Exercise set |
a: In the article about Pierre Georges Bonnefil's stroke, what did his wife do right after telling him she thought he was having a stroke?
b: Return the part of the article about Pierre Georges Bonnefil's stroke starting at "Bonnefil, who joined" and ending at "immediately proved successful.", word for word.
c: Take the article about Pierre Georges Bonnefil's stroke further, picking up right after its last sentence.

Passage provided |
--
This Duane Morris Partner Survived a Stroke. He Wants to Help Others Do the Same
Pierre Georges Bonnefil calls his recovery a miracle—and credits his wife for the immediate treatment that allowed him to maintain his practice. Still, he says, ”I fight with it every day."
May 29, 2019 at 02:21 PM
4 minute read
Corporate immigration attorney Pierre Georges Bonnefil and his wife Marysia were drinking coffee in bed and watching the news in their Manhattan apartment on the morning of Feb. 6, 2013, when she noticed something was wrong.
Bonnefil, a 55-year-old partner at Epstein Becker Green at the time, failed to answer several questions from Marysia. When she looked at him, the left side of his face was drooping and his fingers in the left hand had curled up.
“I think you're having a stroke,” she said, immediately picking up the phone to call 911.
It was lucky that she acted quickly. Getting to the hospital promptly ensured that Bonnefil was able to recover without an operation, and to return to the practice of law.
Bonnefil, who joined Duane Morris as a partner in August 2018, spoke about his experiences to mark National Stroke Awareness Month, which is observed annually in May. His stroke was one of more than 800,000 occurring in the United States each year.
“It was a miracle that I was able to get out of there in the condition that I am in now,” he said of his week and a half at New York-Presbyterian/Weill Cornell Medical Center. “Everything had to work out perfectly that did.”
The ambulance Bonnefil's wife summoned was about to overshoot the mark before his doorman succeeded in flagging it down, avoiding a substantial delay from the warren of one-way streets in his part of Manhattan. There was no real traffic on the way to the hospital. And a clot-buster drug that Bonnefil was administered immediately proved successful.
During the initial stages of treatment, after a doctor asked Marysia what her husband did for a living, she responded that he was a lawyer and asked if he would be able to continue his career.
“It depends on how the stroke will affect his brain,” went the response, according to Bonnefil. “Obviously we hope he can, but if the medicine doesn't work to break up the clot, then we're going to have to operate and he might not be able to practice.”
--
Dataset |
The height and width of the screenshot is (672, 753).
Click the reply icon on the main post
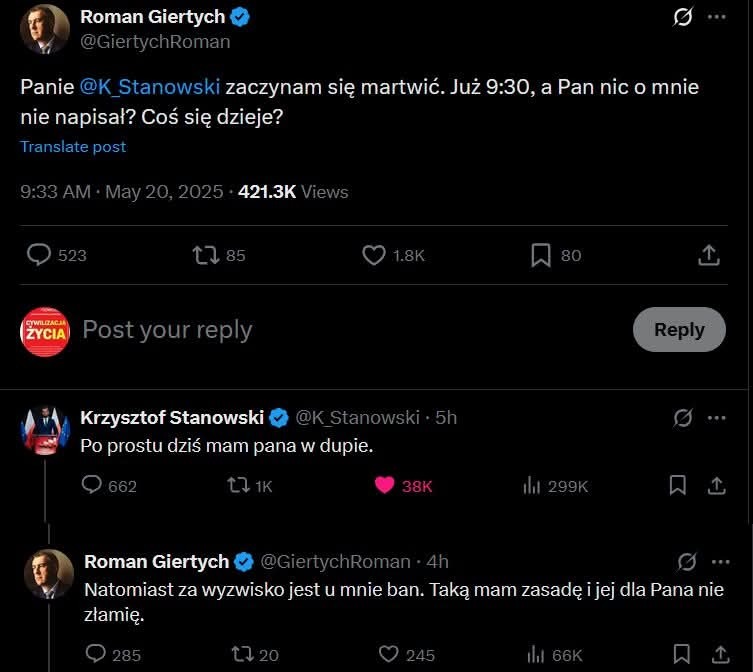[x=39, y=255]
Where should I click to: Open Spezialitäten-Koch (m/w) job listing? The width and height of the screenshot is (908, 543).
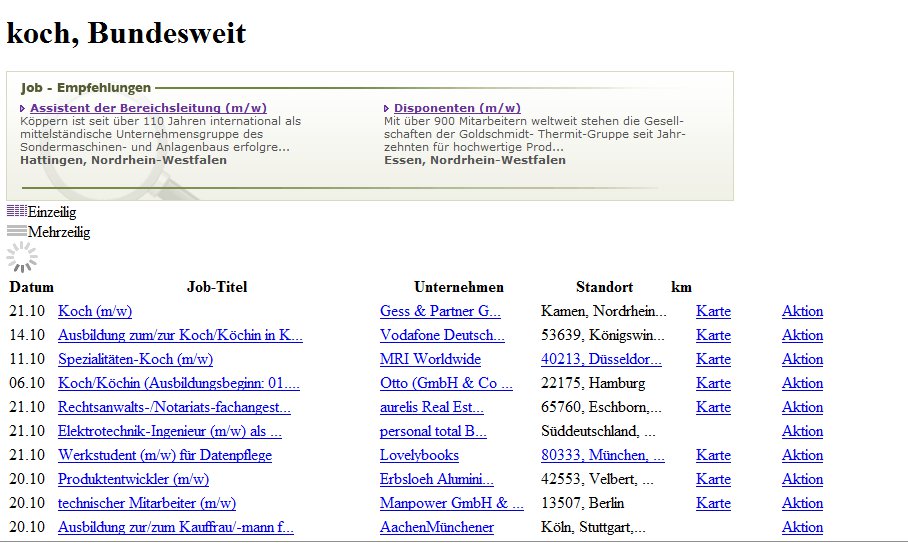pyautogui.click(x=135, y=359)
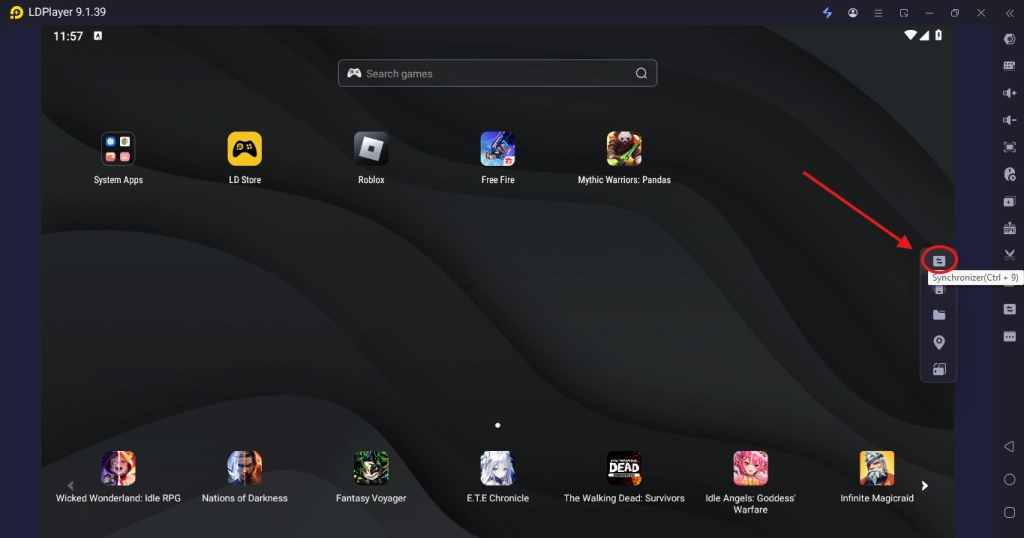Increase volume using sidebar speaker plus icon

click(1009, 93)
--
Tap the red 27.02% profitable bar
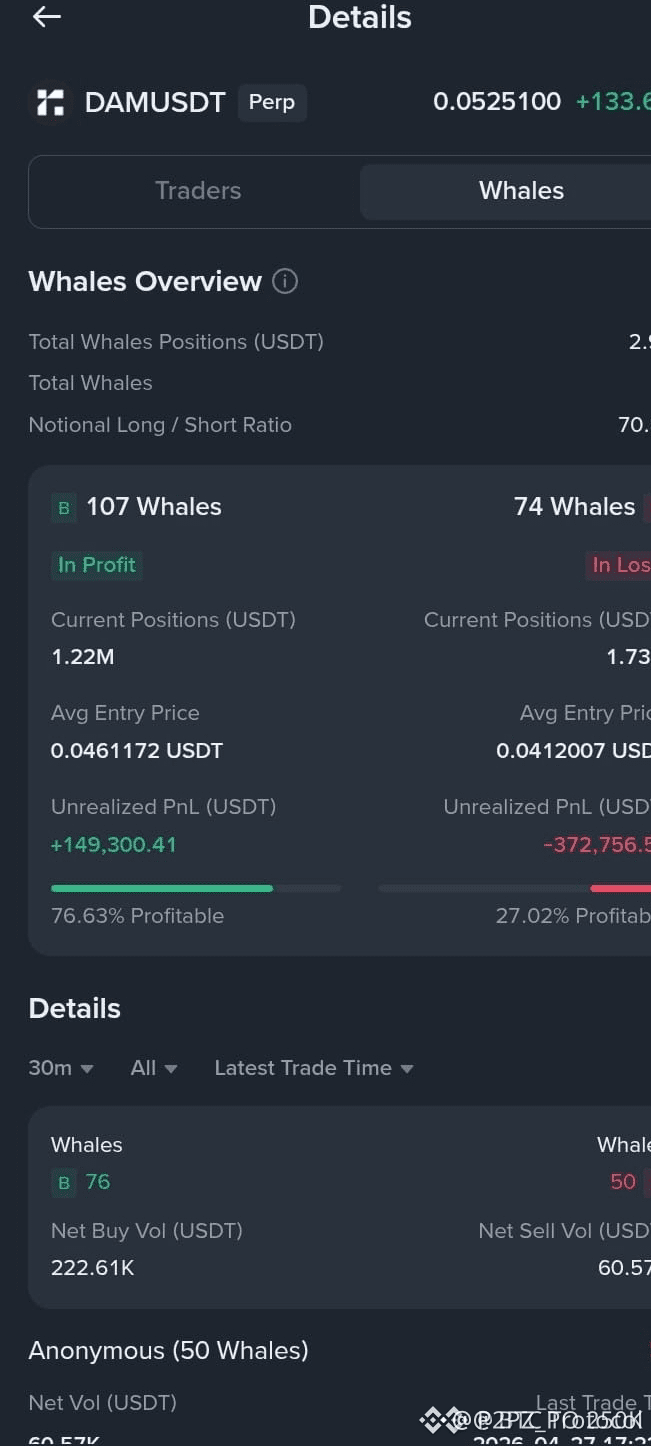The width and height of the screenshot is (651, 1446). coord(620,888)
--
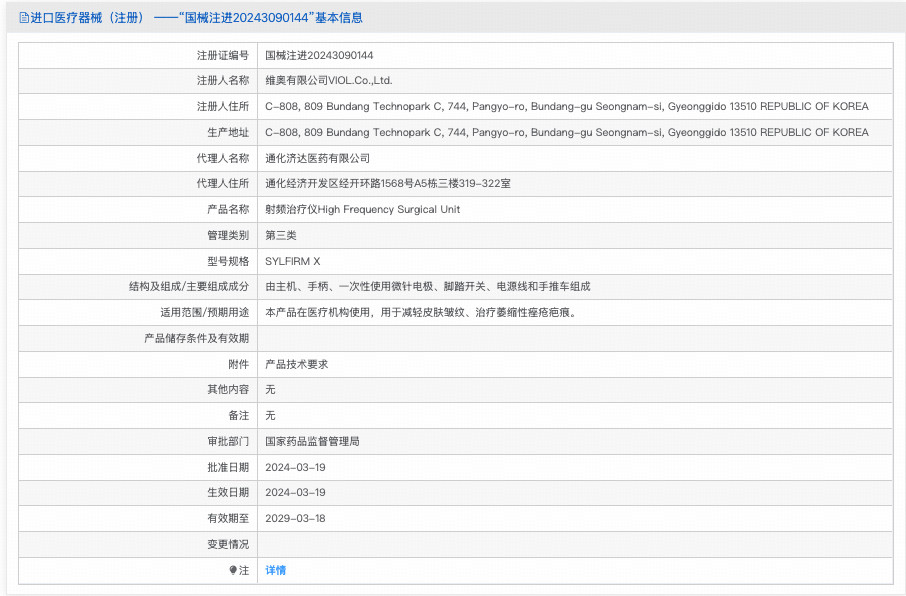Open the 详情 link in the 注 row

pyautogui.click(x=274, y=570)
--
Solved problems |
a: She picked up the phone and called 911.

b:
Bonnefil, who joined Duane Morris as a partner in August 2018, spoke about his experiences to mark National Stroke Awareness Month, which is observed annually in May. His stroke was one of more than 800,000 occurring in the United States each year.
“It was a miracle that I was able to get out of there in the condition that I am in now,” he said of his week and a half at New York-Presbyterian/Weill Cornell Medical Center. “Everything had to work out perfectly that did.”
The ambulance Bonnefil's wife summoned was about to overshoot the mark before his doorman succeeded in flagging it down, avoiding a substantial delay from the warren of one-way streets in his part of Manhattan. There was no real traffic on the way to the hospital. And a clot-buster drug that Bonnefil was administered immediately proved successful.

c:
The medicine did work. Bonnefil did have to return to the emergency room at one point after his release from the ICU thanks to some complications, but he was home after one-and-a-half weeks.
After four weeks of convalescing, he returned to work.
“I'm a pusher,” he said. “I just felt that it would be good for me to go right back in.”
But Bonnefil accompanied his work schedule with two-and-a-half months of rehab, during which he had to relearn how to walk and adapt to a weakness on his left side, which still exists.
“I fight with it every day,” he said. “Sometimes the mood swings happen, sometimes a little bit of a depression happens, but that's all related from brain injury, so that's expected.”
Bonnefil emphasized that strokes can happen to anyone. He wasn't overweight, didn't smoke, and only drank alcohol socially. A day before, he was at work, with no abnormal signs.
Nearly three-quarters of all strokes occur in people over the age of 65 and the risk of stroke more than doubles each decade after the age of 55.
“They call it a silent killer,” he said. “It came out of nowhere. It shocked me. It shocked my wife.”
Bonnefil's message for others? Recognize the signs—drooping of the face, slurring of speech. And act quickly. The longer a patient waits to receive treatment, the more likely they are to suffer long-term consequences or death. According to the American Heart Association, stroke survivors lose an average month of healthy life for every 15 minutes of postponed treatment.
“If your body tells you something, listen to it and take care of yourself,” he said.